3

I am updating MSAL version 1.x to MSAL-browser in angular.So I am trying to migrate from version 1.x to 2.X.I was able to replace code successfully and it is working fine. but I am getting issue with acquireTokenSilent but its working fine by using acquireTokenPopup. I am following this link: https://github.com/AzureAD/microsoft-authentication-library-for-js/blob/dev/lib/msal-browser/docs/v1-migration.md. This is latest library published 11 days ago only and not much inputs i am able to get from internet other then basic documentation. The thing is when i am using acquireTokenSilent its giving error as: getTokenerror BrowserAuthError: no_account_error: No account object provided to acquireTokenSilent and no active account has been set but if i am using acquireTokenPopup at the same place, my application is working.
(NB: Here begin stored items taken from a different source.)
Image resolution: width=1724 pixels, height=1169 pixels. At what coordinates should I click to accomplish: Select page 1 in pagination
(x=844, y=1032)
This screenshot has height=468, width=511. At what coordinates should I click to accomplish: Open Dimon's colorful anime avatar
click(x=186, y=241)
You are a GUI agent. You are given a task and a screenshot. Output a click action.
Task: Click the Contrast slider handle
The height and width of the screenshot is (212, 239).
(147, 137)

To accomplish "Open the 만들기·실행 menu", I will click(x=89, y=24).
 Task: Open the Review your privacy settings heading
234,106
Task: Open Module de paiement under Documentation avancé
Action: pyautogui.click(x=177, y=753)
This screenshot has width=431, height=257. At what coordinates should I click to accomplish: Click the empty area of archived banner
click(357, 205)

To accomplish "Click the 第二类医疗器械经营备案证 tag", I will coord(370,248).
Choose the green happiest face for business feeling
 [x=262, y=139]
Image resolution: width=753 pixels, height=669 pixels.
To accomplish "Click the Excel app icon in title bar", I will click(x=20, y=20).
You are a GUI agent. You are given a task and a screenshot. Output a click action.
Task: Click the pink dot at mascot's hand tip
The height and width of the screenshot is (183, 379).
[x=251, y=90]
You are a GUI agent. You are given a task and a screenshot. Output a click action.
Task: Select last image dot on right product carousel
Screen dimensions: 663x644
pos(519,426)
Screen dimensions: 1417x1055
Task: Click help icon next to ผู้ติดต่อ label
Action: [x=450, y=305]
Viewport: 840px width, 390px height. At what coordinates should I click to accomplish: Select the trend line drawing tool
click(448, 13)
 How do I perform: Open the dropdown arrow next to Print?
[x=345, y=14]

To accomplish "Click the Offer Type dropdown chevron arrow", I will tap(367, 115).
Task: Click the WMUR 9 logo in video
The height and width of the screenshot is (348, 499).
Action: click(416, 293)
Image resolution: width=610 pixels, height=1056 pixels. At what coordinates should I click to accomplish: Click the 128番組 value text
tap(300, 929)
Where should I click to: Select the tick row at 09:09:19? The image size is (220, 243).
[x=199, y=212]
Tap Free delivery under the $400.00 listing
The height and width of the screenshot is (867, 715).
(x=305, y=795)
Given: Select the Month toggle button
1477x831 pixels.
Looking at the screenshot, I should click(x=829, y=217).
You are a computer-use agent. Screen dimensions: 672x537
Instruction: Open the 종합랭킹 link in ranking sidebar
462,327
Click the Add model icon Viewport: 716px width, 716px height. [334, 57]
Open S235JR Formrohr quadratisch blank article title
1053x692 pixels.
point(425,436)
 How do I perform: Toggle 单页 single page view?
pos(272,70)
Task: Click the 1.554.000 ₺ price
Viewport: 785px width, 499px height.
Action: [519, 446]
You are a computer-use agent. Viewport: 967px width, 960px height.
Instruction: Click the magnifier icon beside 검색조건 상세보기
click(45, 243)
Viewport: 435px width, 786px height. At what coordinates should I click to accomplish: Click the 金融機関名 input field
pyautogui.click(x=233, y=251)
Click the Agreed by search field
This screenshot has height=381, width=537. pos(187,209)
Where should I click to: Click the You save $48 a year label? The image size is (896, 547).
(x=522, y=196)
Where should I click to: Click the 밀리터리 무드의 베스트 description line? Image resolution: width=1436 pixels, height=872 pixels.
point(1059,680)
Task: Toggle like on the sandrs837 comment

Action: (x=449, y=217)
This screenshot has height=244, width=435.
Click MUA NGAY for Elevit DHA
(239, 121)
Sample:

public Tokenfunction(): void {
    this.MSALobject.acquireTokenSilent(request).then(response => {
       this.tokenSubject.next(response.idToken);
    })
    .catch((error: msal.AuthError) => {
      if (error) {
        return this.login();
      }
       somefunction();
      
    });
  }

but instead of acquireTokenSilent if i use acquireTokenPopup, its working fine i am not getting what is the issue.

user3420561
  • 188
  • 1
  • 2
  • 20
  • `acquireTokenSilent` should be used with `acquireTokenPopup` or `acquireTokenRedirect` together. If you have signed in interactively, the user active account will be set and `acquireTokenSilent` can sign you in. If there is no user active account, you need to call `acquireTokenRedirect` or `acquireTokenPopup` to sign in interactively. See the sample code in the link you shared. – Allen Wu May 05 '21 at 01:05
  • I have changed scopes parameter then it was working fine thanks and one question , i want to implement refresh token concept , what should be the approach. – user3420561 May 10 '21 at 08:28
  • A refresh token is automatically supplied when the `offline_access` scope is provided. `acquireTokenSilent` can handle the refresh token. Please see this part: https://github.com/AzureAD/microsoft-authentication-library-for-js/blob/dev/lib/msal-browser/docs/token-lifetimes.md#token-renewal. Let me know if there is anything unclear. – Allen Wu May 10 '21 at 08:42
  • BTW, what changes did you make on `scopes` to make the code work? – Allen Wu May 10 '21 at 08:49
  • I gave account object in my request. earlier was giving like this: request= { scopes: ['profile'] }; but now i added one more line with my user account as account : msalobj.getAllAccounts()[0] – user3420561 May 10 '21 at 09:14
  • I am adding offline_access to scopes and in the token object returned from acquiretokensilent ,should we able to see the refresh token along with access token and other info of the object? – user3420561 May 10 '21 at 09:24
  • I'm not sure but I think you don't need to handle it by yourself because `acquireTokenSilent` can handle the refresh token. – Allen Wu May 11 '21 at 02:08
  • ok thanks for your point, one more question, in console after one hour , would i be able to see new access tokens without refreshing in console as i am printing access token objects and suppose once it is expired do i would be able to see updated object? – user3420561 May 11 '21 at 10:17
  • Not sure about that. You can have a test in an hour to see what the result is. – Allen Wu May 14 '21 at 02:35

1 Answers1

2

Summarize the comments into the answer in order to archive this question:

Giving account object in the request can resolve this issue.

Earlier was giving like this: request= { scopes: ['profile'] }; Add one more line with user account as account : msalobj.getAllAccounts()[0].

I think you don't need to handle it by yourself because acquireTokenSilent can handle the refresh token.

Allen Wu
  • 15,529
  • 1
  • 9
  • 20